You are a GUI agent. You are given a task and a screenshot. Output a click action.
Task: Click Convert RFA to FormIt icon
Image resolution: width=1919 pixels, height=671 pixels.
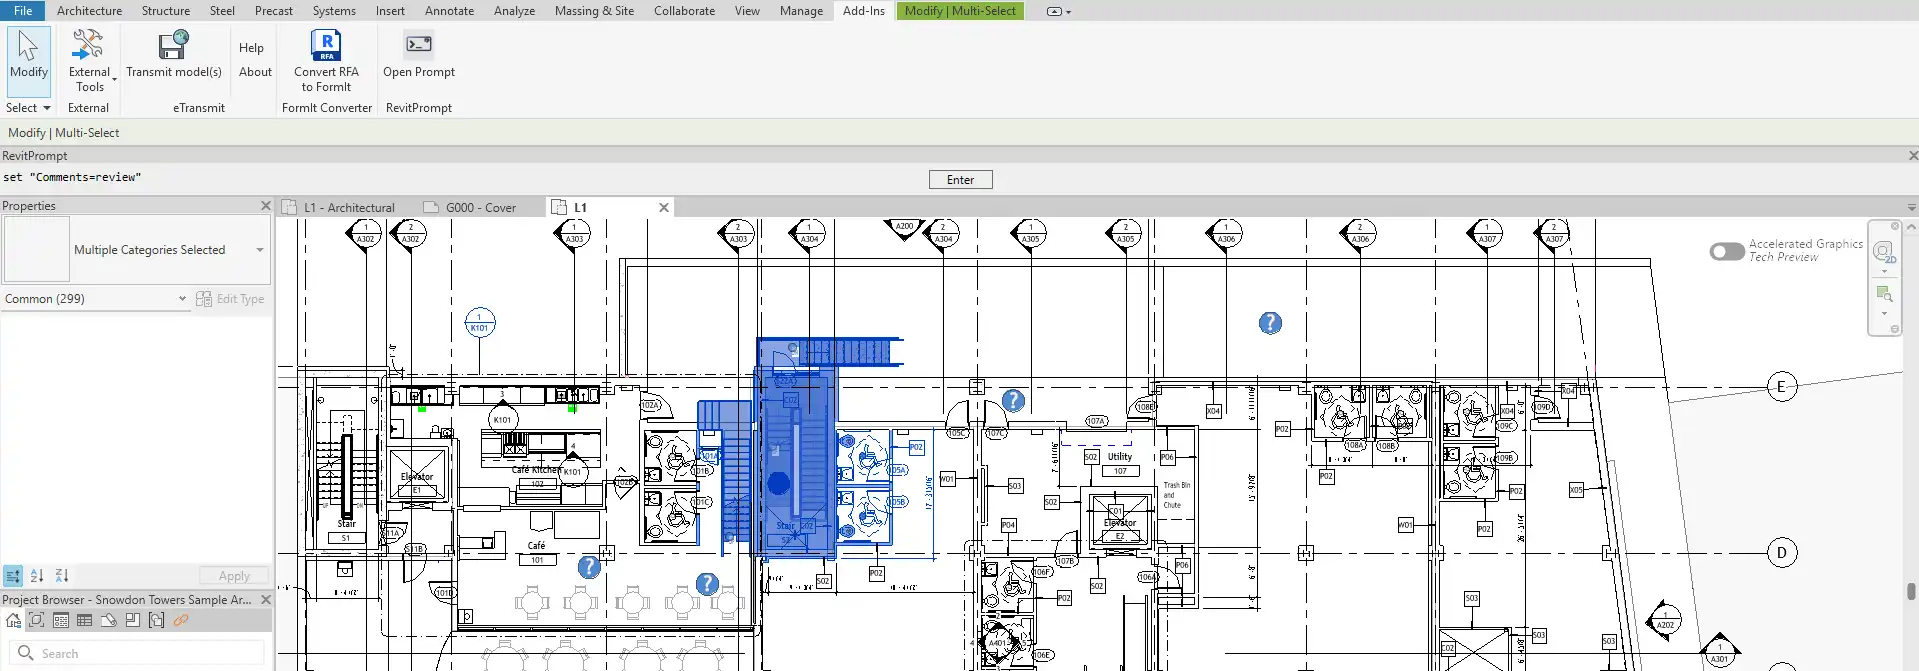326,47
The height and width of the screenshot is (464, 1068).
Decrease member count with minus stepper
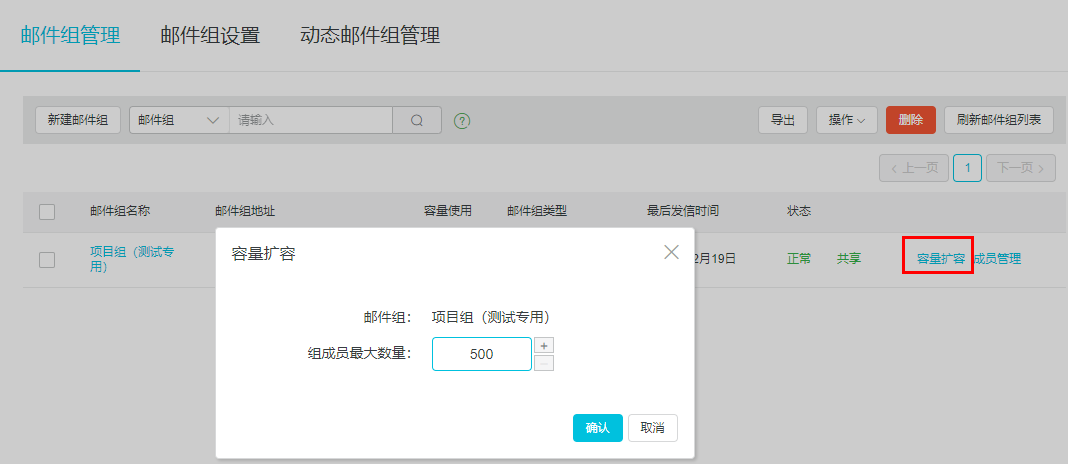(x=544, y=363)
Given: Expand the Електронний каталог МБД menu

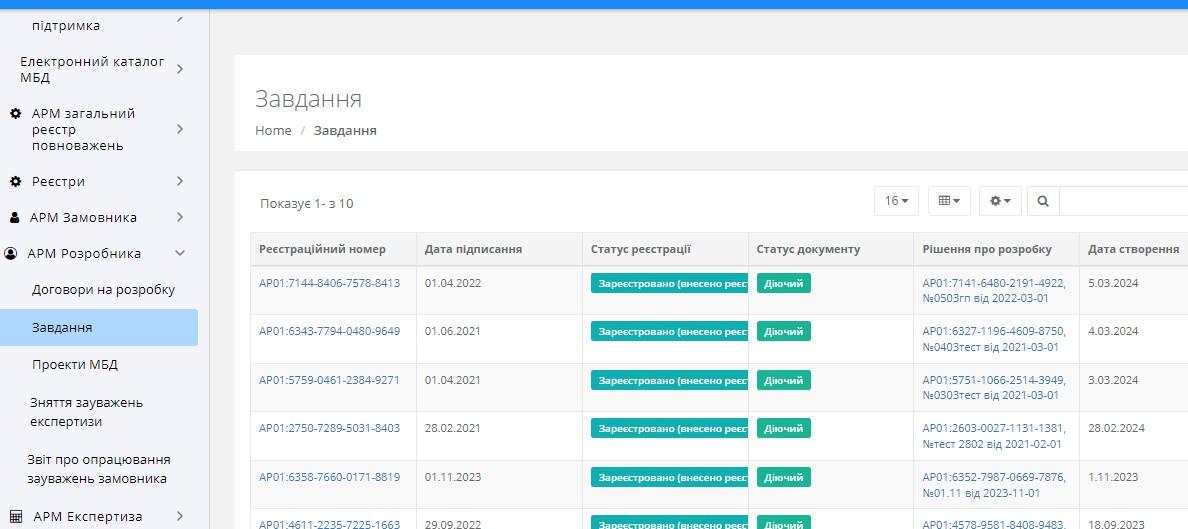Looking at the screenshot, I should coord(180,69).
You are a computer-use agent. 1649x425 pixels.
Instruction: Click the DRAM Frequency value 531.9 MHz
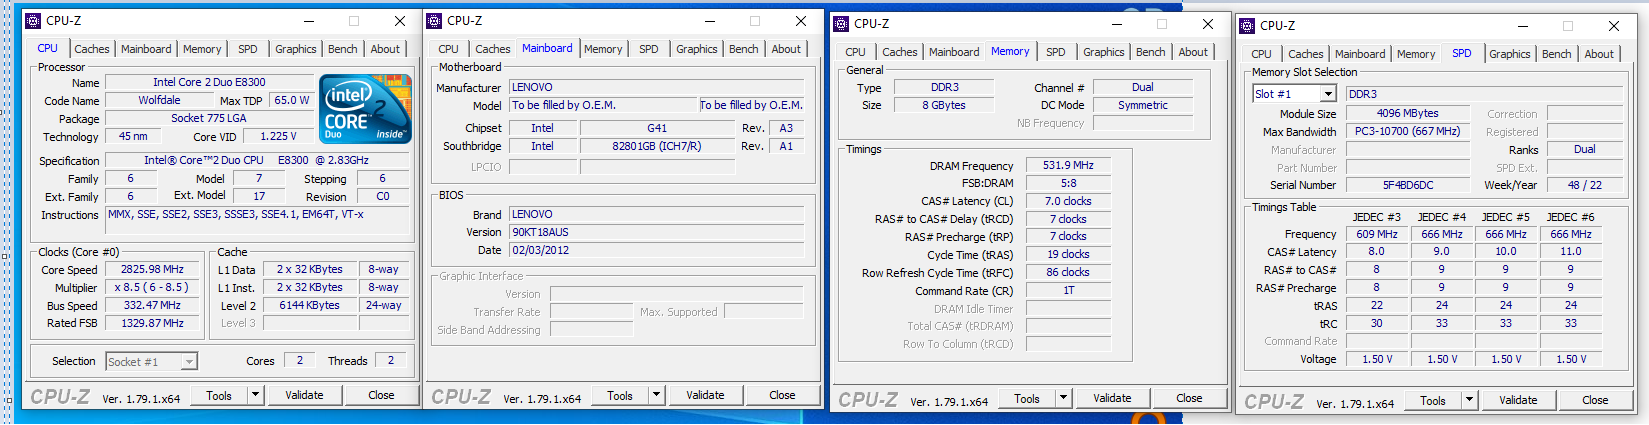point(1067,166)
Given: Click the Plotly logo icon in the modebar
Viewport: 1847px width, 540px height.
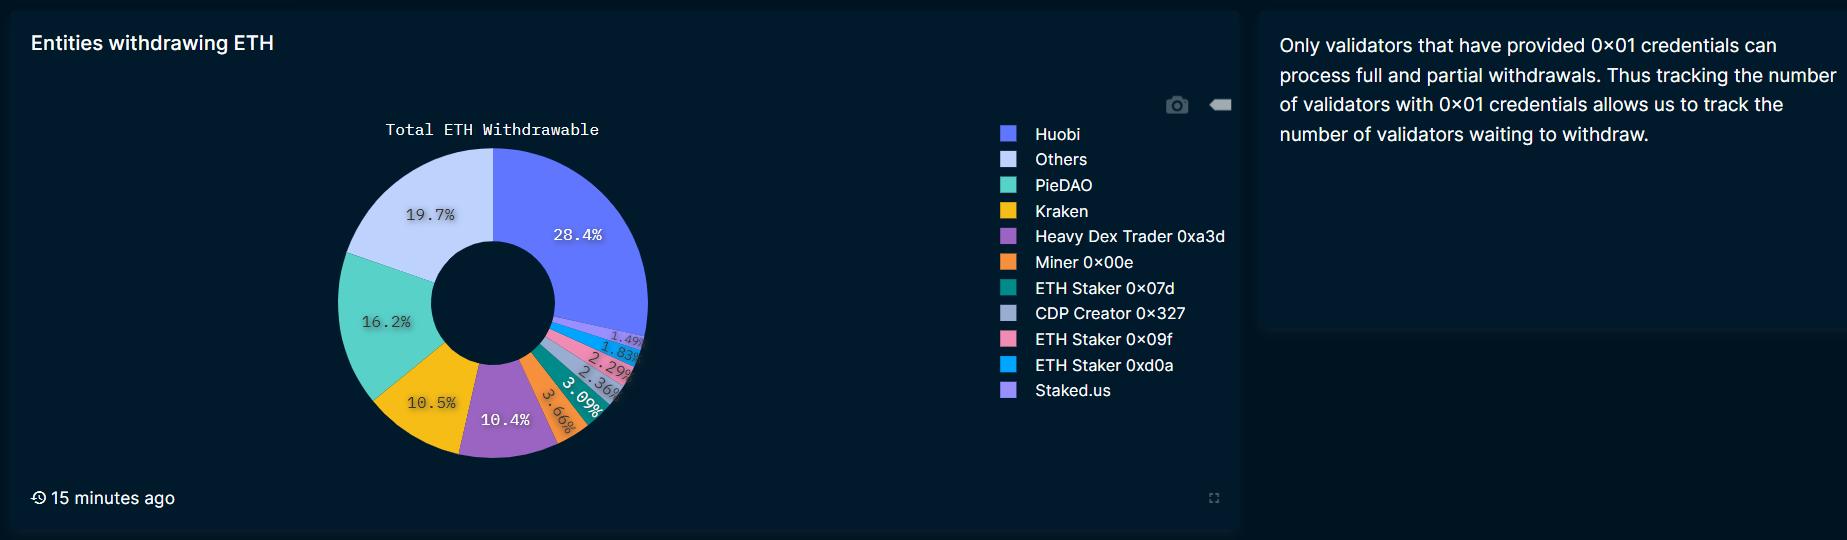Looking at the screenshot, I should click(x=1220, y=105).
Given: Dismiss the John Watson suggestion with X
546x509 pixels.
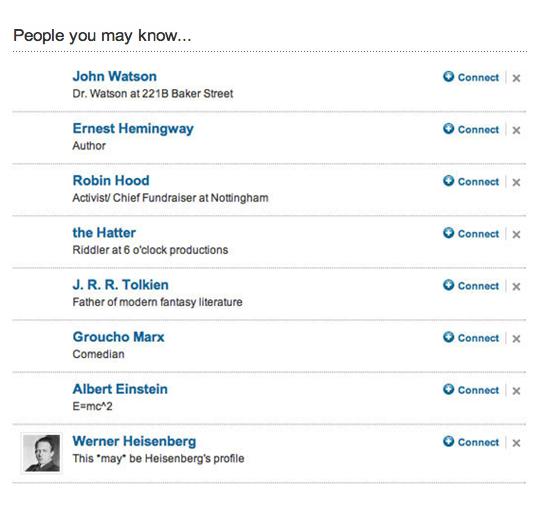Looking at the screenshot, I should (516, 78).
+ + + + + + +
Exercise requirements
Transcribe each entry precisely as given, leaving the pictures out.

Answer area
You are a GUI agent. You are given a task and a screenshot. Output a click action.
Task: Click Convert RFA to FormIt icon
Image resolution: width=1919 pixels, height=671 pixels.
326,47
The height and width of the screenshot is (464, 1068).
Decrease member count with minus stepper
(x=544, y=363)
Given: Expand the Електронний каталог МБД menu

Looking at the screenshot, I should coord(180,69).
You are a computer-use agent. 1649x425 pixels.
Instruction: Click the DRAM Frequency value 531.9 MHz
point(1067,166)
Given: Click the Plotly logo icon in the modebar
Viewport: 1847px width, 540px height.
Looking at the screenshot, I should click(x=1220, y=105).
Given: Dismiss the John Watson suggestion with X
546x509 pixels.
Looking at the screenshot, I should (516, 78).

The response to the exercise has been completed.